I was in the shop on Saturday teaching a Sock Class. Upstairs was the Learn to Knit Class. As the students came back down after class, I overheard some of their comments. A few were buying yarn to jump right into their first solo projects. Others exclaimed how they had always wanted to learn, but put it off or how happy they were to have taken the class.
It got me thinking about how I learned to knit. The stereotype is that one’s Grandmother was their first instructor…well, that holds true for me. Both my Grandmother and her sister practiced the needle arts. My Grandmother was the knitter and my Great Aunt Anna crocheted. I well remember the sweaters, slippers and snowsuits that Grandma Motto made us. Many items were passed down among siblings and cousins. When I was in high school I wore a sweater she had made for my Mom when she was in high school 30+ years before.
As an adult I would travel back up to Brooklyn, NY for a weekend with Grandma and Aunt Anna. We would spend the entire visit sitting around the kitchen table. There we’d be, Grandma and I with our needles and Aunt Anna with her hook. As our hands moved in practiced motion, these two wonderful ladies would tell stories about their parents and siblings, raising my Mom, her brother and cousin, and recalling moments in history such as the Triangle Shirtwaist Factory Fire in 1911 and Armistice Day (November 11, 1919).
I learned about Dish Night at the 5 cent movie which was a clever gimmick designed to keep movie theaters operating during the Depression in the 1930s. Along with your theater ticket you received a piece of china from a dinnerware set. Sure enough, people filled the theaters each week in order to complete their place settings. A few of Grandma’s Dish Night dishes are in my kitchen.
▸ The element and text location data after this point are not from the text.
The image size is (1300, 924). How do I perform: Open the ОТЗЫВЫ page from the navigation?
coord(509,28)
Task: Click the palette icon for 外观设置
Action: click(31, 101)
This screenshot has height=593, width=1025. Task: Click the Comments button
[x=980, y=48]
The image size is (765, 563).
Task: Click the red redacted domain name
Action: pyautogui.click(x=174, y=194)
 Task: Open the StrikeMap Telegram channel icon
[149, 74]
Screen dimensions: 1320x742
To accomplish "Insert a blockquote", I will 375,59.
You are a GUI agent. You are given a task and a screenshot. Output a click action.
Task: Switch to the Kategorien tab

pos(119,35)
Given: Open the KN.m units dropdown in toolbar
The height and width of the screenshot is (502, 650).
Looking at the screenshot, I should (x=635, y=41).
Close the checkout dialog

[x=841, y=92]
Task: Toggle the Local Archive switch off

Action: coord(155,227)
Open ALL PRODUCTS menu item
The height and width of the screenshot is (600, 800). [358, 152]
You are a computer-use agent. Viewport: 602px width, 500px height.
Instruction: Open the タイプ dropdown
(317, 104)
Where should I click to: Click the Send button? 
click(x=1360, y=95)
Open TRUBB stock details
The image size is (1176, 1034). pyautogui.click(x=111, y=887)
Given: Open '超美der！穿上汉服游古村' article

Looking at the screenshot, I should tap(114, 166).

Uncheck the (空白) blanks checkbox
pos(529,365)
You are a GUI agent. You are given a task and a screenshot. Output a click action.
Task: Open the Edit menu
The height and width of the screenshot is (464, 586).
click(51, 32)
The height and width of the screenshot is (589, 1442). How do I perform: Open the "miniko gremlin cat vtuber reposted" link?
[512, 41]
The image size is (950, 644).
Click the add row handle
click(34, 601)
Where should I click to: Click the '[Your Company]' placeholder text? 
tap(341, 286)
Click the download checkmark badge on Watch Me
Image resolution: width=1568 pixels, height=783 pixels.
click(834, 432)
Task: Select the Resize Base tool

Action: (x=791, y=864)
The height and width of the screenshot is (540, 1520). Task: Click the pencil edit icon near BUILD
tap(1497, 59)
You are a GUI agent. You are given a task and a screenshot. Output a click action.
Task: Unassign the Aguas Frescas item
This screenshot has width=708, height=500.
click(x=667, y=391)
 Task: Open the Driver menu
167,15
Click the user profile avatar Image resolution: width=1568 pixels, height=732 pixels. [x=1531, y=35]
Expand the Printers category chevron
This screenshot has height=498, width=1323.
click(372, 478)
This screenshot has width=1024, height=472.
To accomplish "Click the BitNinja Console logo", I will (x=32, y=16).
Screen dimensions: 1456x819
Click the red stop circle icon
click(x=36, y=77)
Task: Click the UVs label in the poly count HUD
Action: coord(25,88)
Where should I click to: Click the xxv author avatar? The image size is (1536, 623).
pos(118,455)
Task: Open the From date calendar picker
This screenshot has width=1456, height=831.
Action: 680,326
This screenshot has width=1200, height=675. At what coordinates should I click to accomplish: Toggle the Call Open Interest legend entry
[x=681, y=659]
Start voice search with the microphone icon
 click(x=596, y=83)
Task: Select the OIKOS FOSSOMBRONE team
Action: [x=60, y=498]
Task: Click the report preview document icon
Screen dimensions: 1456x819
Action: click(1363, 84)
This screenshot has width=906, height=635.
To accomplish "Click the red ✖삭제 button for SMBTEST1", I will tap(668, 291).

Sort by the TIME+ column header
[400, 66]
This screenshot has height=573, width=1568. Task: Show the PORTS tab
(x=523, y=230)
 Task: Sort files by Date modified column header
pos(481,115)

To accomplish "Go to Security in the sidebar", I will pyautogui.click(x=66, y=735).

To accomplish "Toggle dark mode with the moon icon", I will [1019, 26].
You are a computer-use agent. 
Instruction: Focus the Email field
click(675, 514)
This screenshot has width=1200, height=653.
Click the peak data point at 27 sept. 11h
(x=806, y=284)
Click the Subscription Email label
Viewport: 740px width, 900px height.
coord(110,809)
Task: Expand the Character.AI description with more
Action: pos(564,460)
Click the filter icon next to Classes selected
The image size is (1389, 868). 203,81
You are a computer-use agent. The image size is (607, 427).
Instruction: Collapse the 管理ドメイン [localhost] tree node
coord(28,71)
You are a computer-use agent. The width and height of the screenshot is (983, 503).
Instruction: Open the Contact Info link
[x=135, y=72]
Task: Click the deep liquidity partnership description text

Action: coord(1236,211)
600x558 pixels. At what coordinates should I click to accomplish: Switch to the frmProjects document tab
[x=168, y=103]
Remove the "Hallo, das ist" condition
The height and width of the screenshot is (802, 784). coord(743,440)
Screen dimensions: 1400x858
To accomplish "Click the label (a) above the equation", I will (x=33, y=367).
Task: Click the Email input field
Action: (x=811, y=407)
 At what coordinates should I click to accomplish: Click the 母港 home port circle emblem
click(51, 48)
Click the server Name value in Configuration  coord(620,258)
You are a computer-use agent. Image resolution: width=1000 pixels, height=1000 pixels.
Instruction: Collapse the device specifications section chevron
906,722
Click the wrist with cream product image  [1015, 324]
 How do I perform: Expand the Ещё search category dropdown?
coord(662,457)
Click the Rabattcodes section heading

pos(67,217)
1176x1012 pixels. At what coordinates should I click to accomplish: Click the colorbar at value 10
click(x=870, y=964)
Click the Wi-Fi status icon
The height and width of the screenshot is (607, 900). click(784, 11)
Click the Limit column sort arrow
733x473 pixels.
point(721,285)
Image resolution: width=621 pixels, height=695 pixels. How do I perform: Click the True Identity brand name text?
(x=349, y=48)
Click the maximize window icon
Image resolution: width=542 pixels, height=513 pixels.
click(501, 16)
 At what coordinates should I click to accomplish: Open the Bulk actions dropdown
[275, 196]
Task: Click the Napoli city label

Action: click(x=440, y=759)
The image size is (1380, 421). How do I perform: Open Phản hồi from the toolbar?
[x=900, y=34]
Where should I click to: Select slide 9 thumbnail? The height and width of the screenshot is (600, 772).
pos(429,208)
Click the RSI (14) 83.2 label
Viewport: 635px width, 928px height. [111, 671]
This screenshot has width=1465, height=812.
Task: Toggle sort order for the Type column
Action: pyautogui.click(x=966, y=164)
I learned so much family history around that yarn covered table. I’ve no idea just how many hours were spent there. I not only learned how to knit, but I got glimpses of my Grandmother’s life that I don’t think I would have otherwise. Knitting provided the way to a very special relationship with them.
I hope these new knitters will forge similar relationships with friends and family. Perhaps they will pass the skill on to their children, grandchildren, or others. There is an air of trust that surrounds fellow knitters that is derived from the love of the craft. This trust enables us to have more meaningful conversations; share our innermost thoughts, and be more open to differing views and ideas. The act of shared knitting (or crocheting) can truly graft extraordinary bonds of friendship. Give it a try.